Dans moins de 36 heures, le compte à rebours s’achèvera, dans moins de 36 heures, la France n’aura pas honoré un contrat militaire avec une autre nation, simplement par ce que les USA en ont décidé ainsi. La réputation de la France pour le coup? Elle se couche face à l’empire, rompt les contrats passés, pas fiable du tout, vous pensez réellement que d’autres vont tenter leurs chances après cela? Mais bon… Cela ne doit pas être bien grave, puisque cela fait plaisir aux États-Unis qui ont imposé ce choix à la France, quand au démantèlement (une autre option que le sabordage auquel ils avaient aussi pensé…), c’est avec nos sous bien évidement!

PoutineAvec Poutine, il va y avoir retour de bâton… Gaffe François…

Selon le journal Le Point, le démantèlement des Mistral que la France refuse de livrer à la Russie coûterait entre 15 et 20 millions d’euros pur chaque navire.

L’annulation de la vente des BPC Mistral, le Vladivostok et le Sébastopol, à Moscou coûterait entre 2 et 5 milliards d’euros à la France au titre du contrat non rempli, soit quatre fois le montant du contrat, rapporte le journal français Le Point.
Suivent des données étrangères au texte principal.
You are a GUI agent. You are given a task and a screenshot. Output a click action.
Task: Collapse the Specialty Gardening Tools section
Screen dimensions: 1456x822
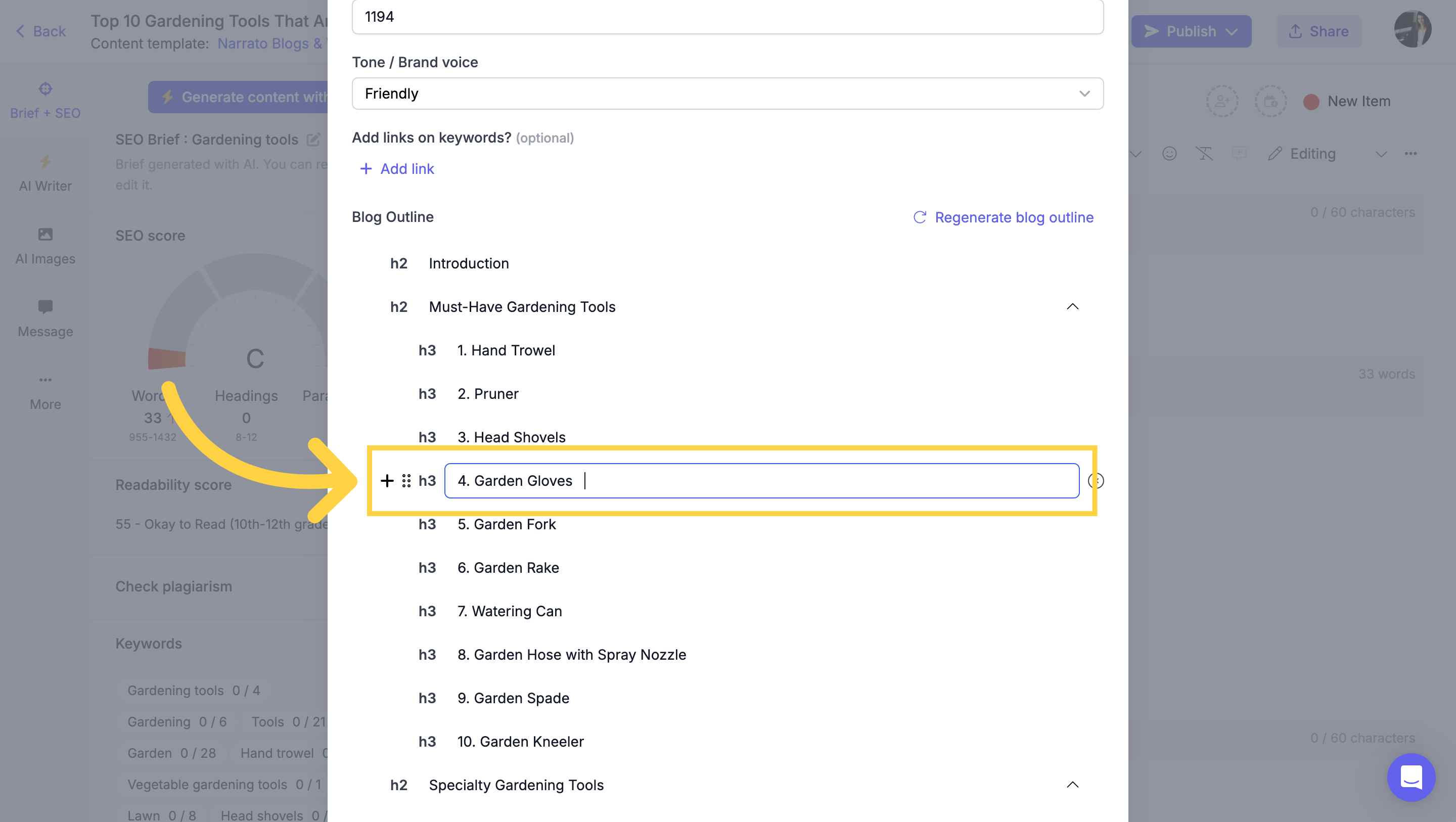[x=1072, y=785]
« Si l’on s’en tient au contrat, la partie française n’est pas très bien lotie: les Russes se sont déjà opposés à toute vente à l’exportation si les Mistral ne lui sont pas cédés. Le coût de leur démantèlement s’élèverait entre 15 et 20 millions d’euros pour chaque navire, selon un fonctionnaire du ministère de la Défense », a indiqué le journal.

Par ailleurs, entre les intérêts, les frais de gardiennage et de maintenance (5 millions d’euros par mois), les pénalités de retard, éon atteint déjà près de 300 millions d’euros. Et ce sans compter les dommages-intérêts », ajoute Le Point.

La Russie sera en droit de réclamer des compensations pour le non-respect du contrat de 1,2 milliard d’euros à partir du 16 mai, lorsque le délai de « force majeure » mis en avant par Paris le 24 novembre dernier arrivera à expiration.

Toutefois les deux pays n’arrivent pas à se mettre d’accord sur le montant de la somme à rembourser à la Russie. Paris essaye d’éviter le paiement des 890 millions d’euros déjà payés par Moscou, d’après les journalistes.

De toute façon, le contribuable français devra mettre la main à la poche, conclut l’édition française.